Frames, the Original AJAX
That’s right, kids. Before we used JavaScript to load all of our data in progressive web apps, the browser did all the work, and presumably still can. You know iframes? They used to have a big brother that was just called “Frames”, and that’s what we used for basic layouts before Tables came along.
The problem was that even as they allowed the browser to update just part of a page instead of loading a whole new one (sort of), they also broke several fundamental browser features, including:
- The Back and Forward buttons;
- Browser history in general;
- It was harder to copy-paste links to specific pages in a site;
- Reloading a website certainly got a bit random, and would usually just take you back to the “home page”, as it were.
Eventually the whole frameset feature was deprecated, and people mostly use iframes to load Embed content like YouTube videos.
Image Buttons
Not long ago, flat design took the world by storm, prompting people to say things like, “Wait… is that a button? Can I click it? WHY would you even use a custom cursor, there?” Before that, everyone was all about those 3D-looking buttons. Because they were fancy. Look, it started in the early ‘90s, and we just don’t question anything that happened between 1980 and 2005. They were just different times.
Of course, CSS3 has all but killed the image-based button. When the text was baked into the image, the buttons were impossible to manage, and when it wasn’t, we had to use a thousand tricks to make them even semi-responsive. Anyone remember making a button that was one-part loooooong PNG, and one part the corners on the right? Or having a separate PNG for each corner of a button?
God, we have it good, nowadays.
Marquee
Once upon a time, before everyone started saying that image sliders were bad, HTML actually had a built-in element for making things slide around the page. It was called the Marquee tag, and people hated it long before it actually died. It was implemented in Internet Explorer in response to the <blink> tag, and was only marginally less bad for your eyes.
It was abandoned and deprecated for being too distracting to users.
Demos available here: https://www.quackit.com/html/codes/html_marquee_code.cfm
Fancy Separators/Page Dividers
Back before we ever started doing proper layout, people needed a way to break up long pages of text to make them less awkward to read. The <hr> element felt a little too plain to some, and so the designers of the day resorted—as they so often did—to .GIFs. They were just horizontal bars at heart, but as long as they were images, the could be as fancy as you liked.

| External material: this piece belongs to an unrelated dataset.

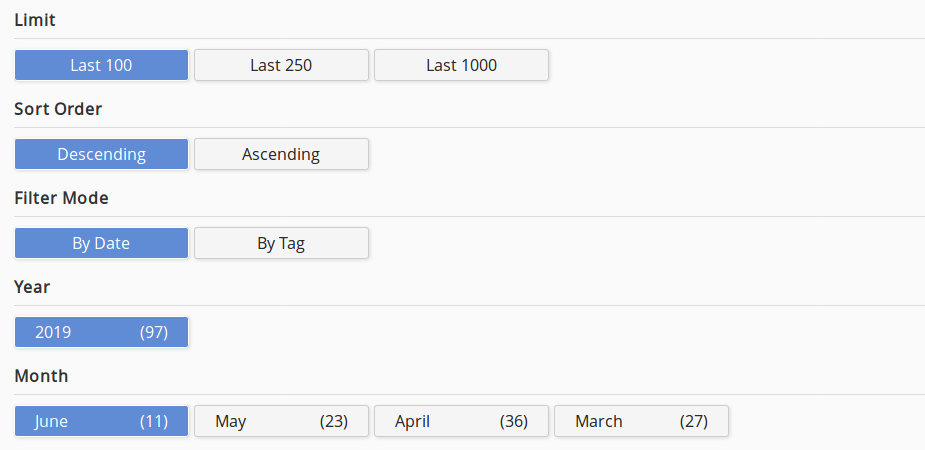
Task: Show entries from May
Action: point(281,421)
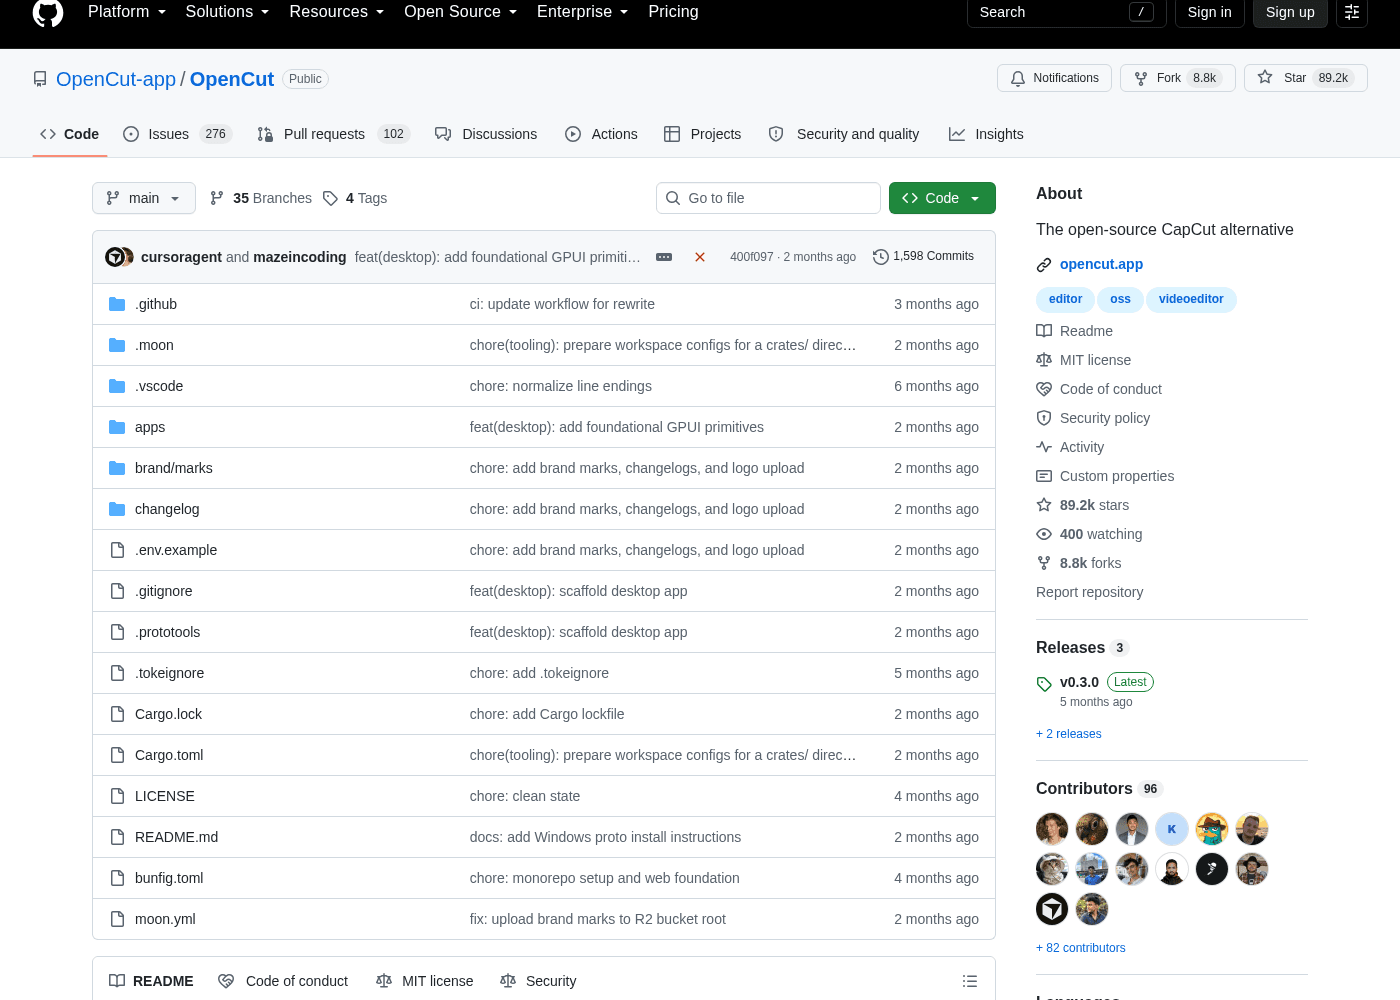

This was another trend that fell to CSS/CSS3. Besides, when the divider is so much more visually exciting than the text, that can prove to be a bit of a conflict for the user.
The Site Map
The Site Map used to be the be-all and end-all of navigation. Before websites had their own search functions, you used the site map to find what you needed on any given site. It was simple: all of the content was right there, and you just needed to scroll.
Nowadays, a lot of sites are just too big, or too small, to ever need a site map as a UI element. They are typically still auto-generated by many CMS, but they’re used to help search engines crawl the site faster. For medium-sized websites, I think this is a feature that could come back, and it wouldn’t hurt anybody.
Table Layout
Ah, table layout. It’s mocked in jokes by some, referenced only in hushed whispers by others. It was the trend that pushed web design forward, and the one that couldn’t die fast enough. It combined inline styles, a fair amount of confusion, and 1-pixel .GIF files that somehow held the layouts together.
I never really got that part.
It died because CSS had floats. And though that was a dirty hack and a half, it was actually better. We only used tables for so long because browsers (cough IE cough) were slow to catch up with CSS support, but they got there eventually.
The weird thing is that CSS Grid is like having tables back again, but so much better.
Yeah, I had to use the Wayback Machine. Googling for table layouts gets you a whole bunch of articles about why you shouldn’t use them.